## What you should do
Repeat the data below exactly, dropping any pictures it holds.

[Stored items]
::::
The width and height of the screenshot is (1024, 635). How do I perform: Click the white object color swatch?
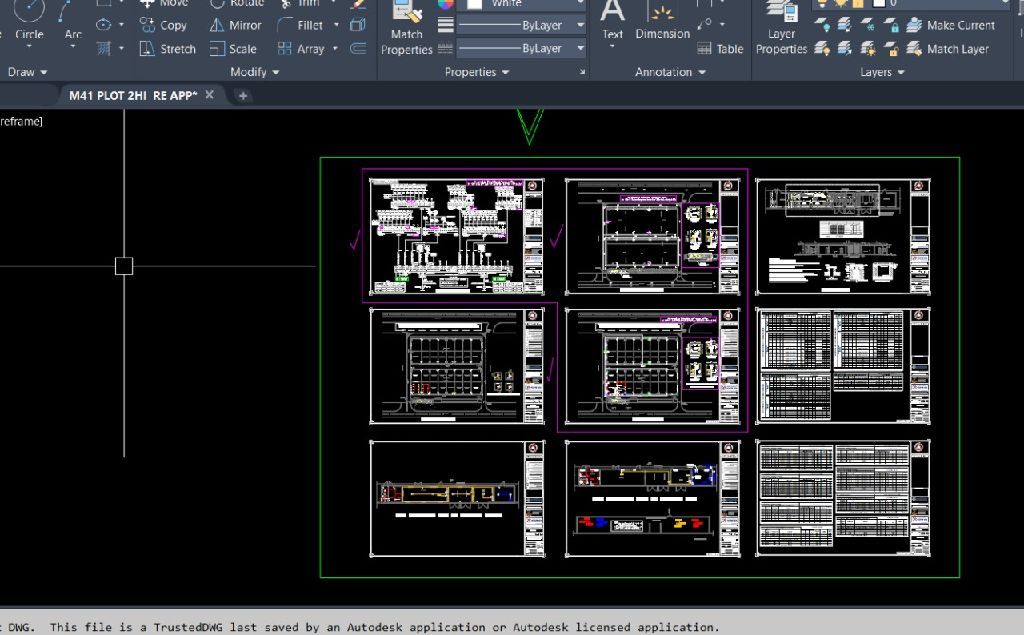pos(476,4)
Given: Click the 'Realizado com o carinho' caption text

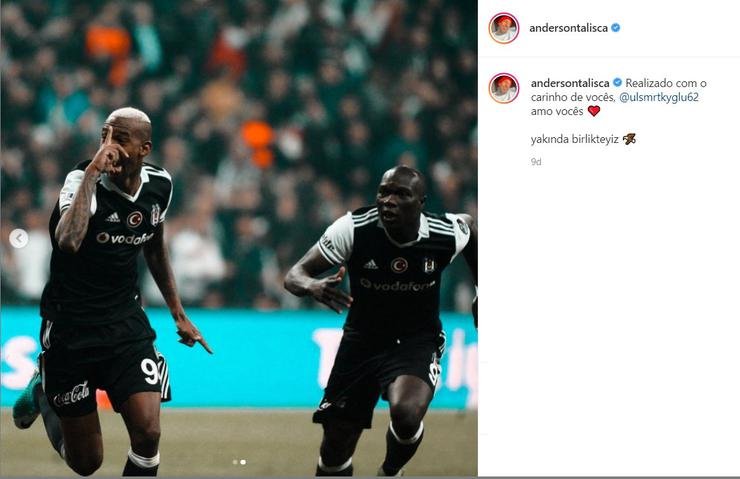Looking at the screenshot, I should [618, 90].
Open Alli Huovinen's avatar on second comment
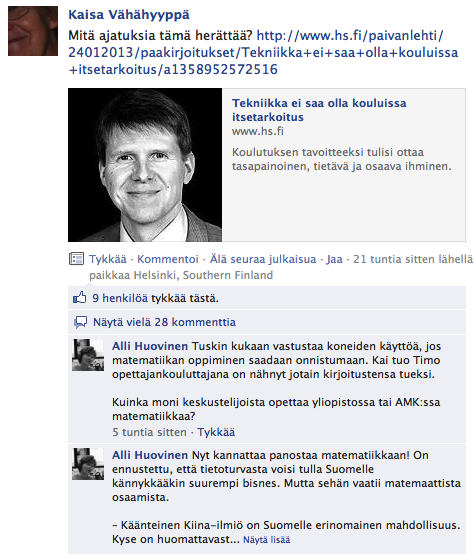This screenshot has height=554, width=474. [x=88, y=464]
::::
## Finished task
The width and height of the screenshot is (1024, 635). How do I perform: Click the white object color swatch?
pos(476,4)
Given: Click the 'Realizado com o carinho' caption text

Looking at the screenshot, I should [618, 90].
Open Alli Huovinen's avatar on second comment
This screenshot has height=554, width=474. [x=88, y=464]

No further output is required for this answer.